A worker with no benefits in kind and a single PAYE job through the year gets a P60 and no P11D. A worker with private medical, company car, or any other non-salary benefit gets both. A worker who changed jobs gets a P45 from the leaving employer and a P60 from the joining employer (covering the part of the year there).

Frequently Asked Questions

When should I receive my P11D for 2025/26?

By 6 July 2026. Your employer is legally required to submit the P11D to HMRC and give you a copy by that date. If you have not seen yours by mid-July, ask payroll directly - the employer may have submitted to HMRC but forgotten to share the copy. If you have already left the employer, request a copy of the P11D in writing; they are required to provide it.

Do I need to file a P11D myself?

No. The P11D is filed by your employer, not by you. Your only obligation is to check the copy you receive and challenge any errors. You may need to file a Self Assessment tax return separately if your total benefits push you over the £100,000 personal-allowance-taper threshold or trigger any other Self Assessment requirement, but that is a Self Assessment question, not a P11D filing requirement.

What is the difference between P11D and P11D(b)?

The P11D is per-employee, listing benefits given to one named worker. The P11D(b) is per-employer, declaring the total Class 1A National Insurance the employer owes HMRC on all P11D benefits given to all employees that tax year. The employer files a P11D for every benefit-receiving employee and a single P11D(b) summarising the total Class 1A NI liability. Class 1A is the employer's NI, not yours - it does not appear on your payslip and does not come out of your wages.

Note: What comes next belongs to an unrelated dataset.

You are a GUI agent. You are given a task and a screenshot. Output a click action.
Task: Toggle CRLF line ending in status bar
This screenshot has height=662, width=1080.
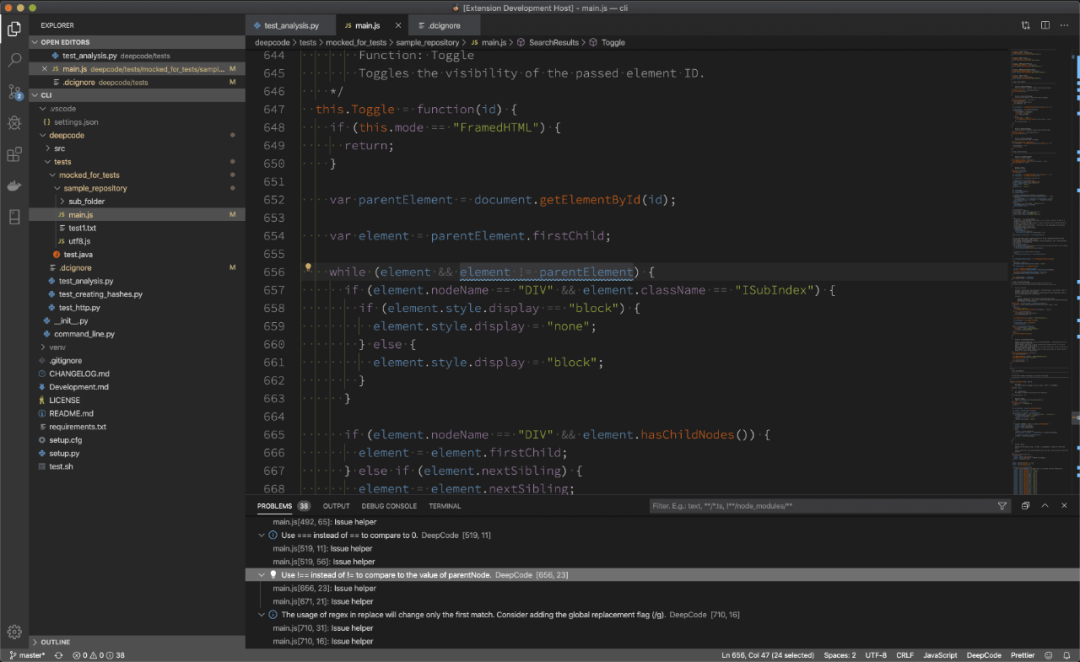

Will the P11D disappear in 2027?

Largely yes. HMRC has confirmed mandatory payrolling of benefits in kind from 6 April 2027 for almost all benefit categories. The legacy P11D process for those benefits gets retired in favour of real-time PAYE deduction. Employer-provided living accommodation and certain beneficial loans get a grace period for further consultation, so the very last P11D forms covering specific edge-case benefits may run into 2028/29. For the vast majority of employees with a company car, private medical, or other standard benefits, the P11D you receive in mid-2027 for the 2026/27 year is your last one.

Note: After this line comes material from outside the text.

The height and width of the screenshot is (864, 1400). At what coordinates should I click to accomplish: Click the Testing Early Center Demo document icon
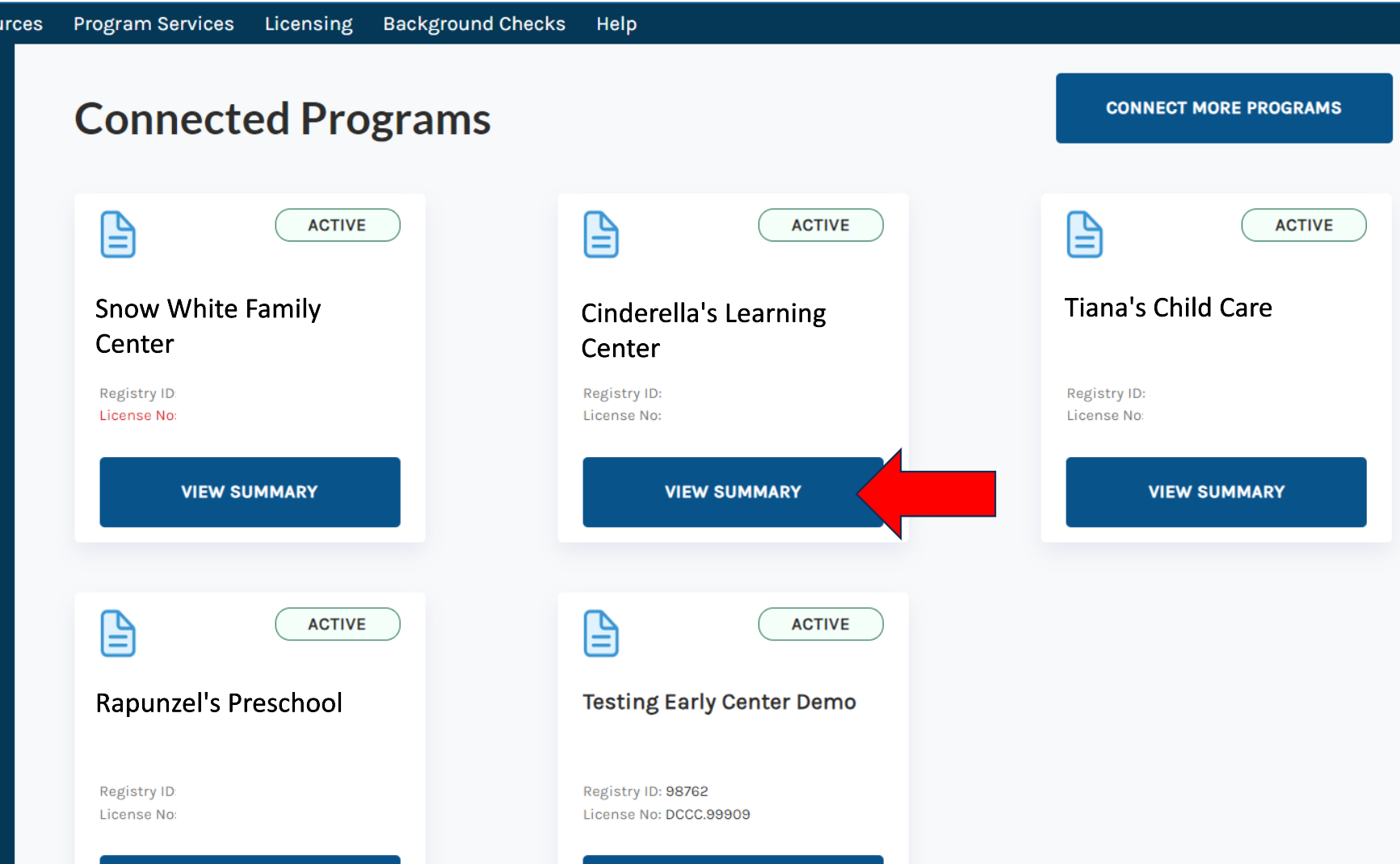601,633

What is the penalty if my employer misses the P11D deadline?

£100 per 50 employees per month or part-month the P11D and P11D(b) are late. The penalty falls on the employer, not on you. Interest also accrues from 19 July on any unpaid Class 1A National Insurance. The penalty does not get passed through to you - but a late P11D usually means a late tax-code update, which means the K-code adjustment hits later in the year and concentrates the tax bill into fewer paychecks.

Can I refuse a benefit in kind to avoid the P11D tax?

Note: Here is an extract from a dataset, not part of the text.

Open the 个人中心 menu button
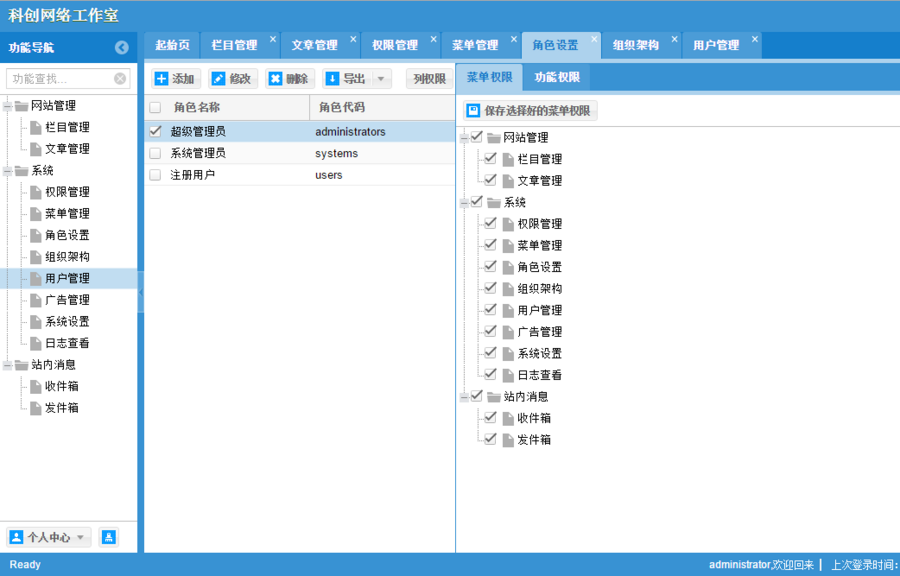This screenshot has height=576, width=900. 49,537
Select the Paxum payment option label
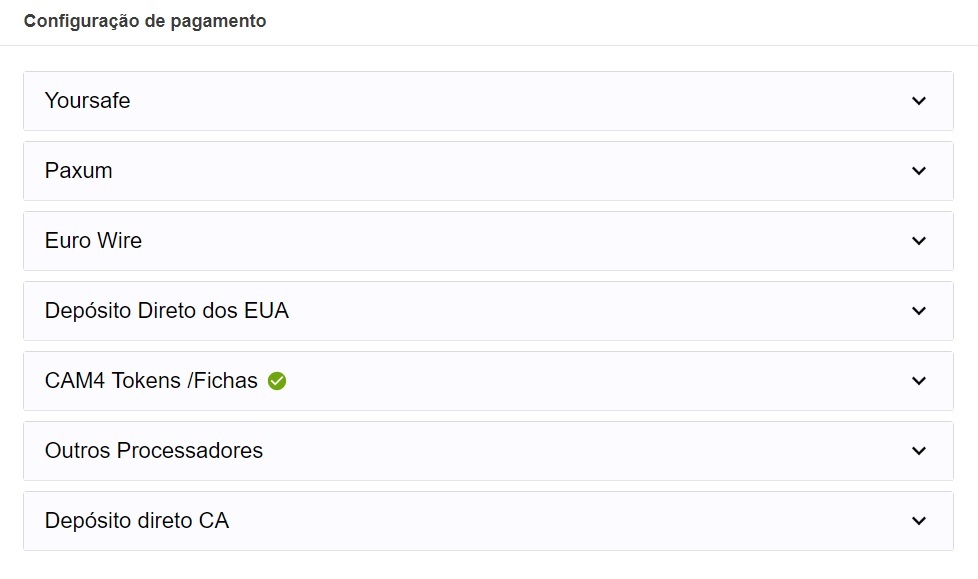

Yes, but check the maths first. Most cash-equivalent benefits are still better than equivalent gross salary because employer Class 1A NI is the only social-security cost, versus salary which carries employee NI plus pension auto-enrolment plus full income tax. The bigger trap is a benefit that does not actually save you money once the tax is paid: company-car fuel cards in particular almost always cost more than refunding mileage. The honest rule of thumb: if the benefit replaces something you would have bought anyway with post-tax income, it usually wins. If it adds a category of spending you would not otherwise have, it usually loses.

Where can I find my P11D history?

Your personal tax account at gov.uk/personal-tax-account holds your P11D history for previous tax years under "Pay As You Earn". HMRC keeps records for at least six years. Past employers also keep copies for at least three years after the tax year ends. If you have lost a recent P11D and need it for a Self Assessment return or a mortgage application, the personal tax account is the quickest route.


This article is general educational content, not financial or tax advice. UK benefit-in-kind tax rules, deadlines, and Class 1A National Insurance rates can change between tax years and at any Budget. The April 2027 mandatory-payrolling timetable is set out in HMRC's published guidance and is subject to further consultation on certain benefit categories. Verify specific rates or deadlines against gov.uk before acting on them.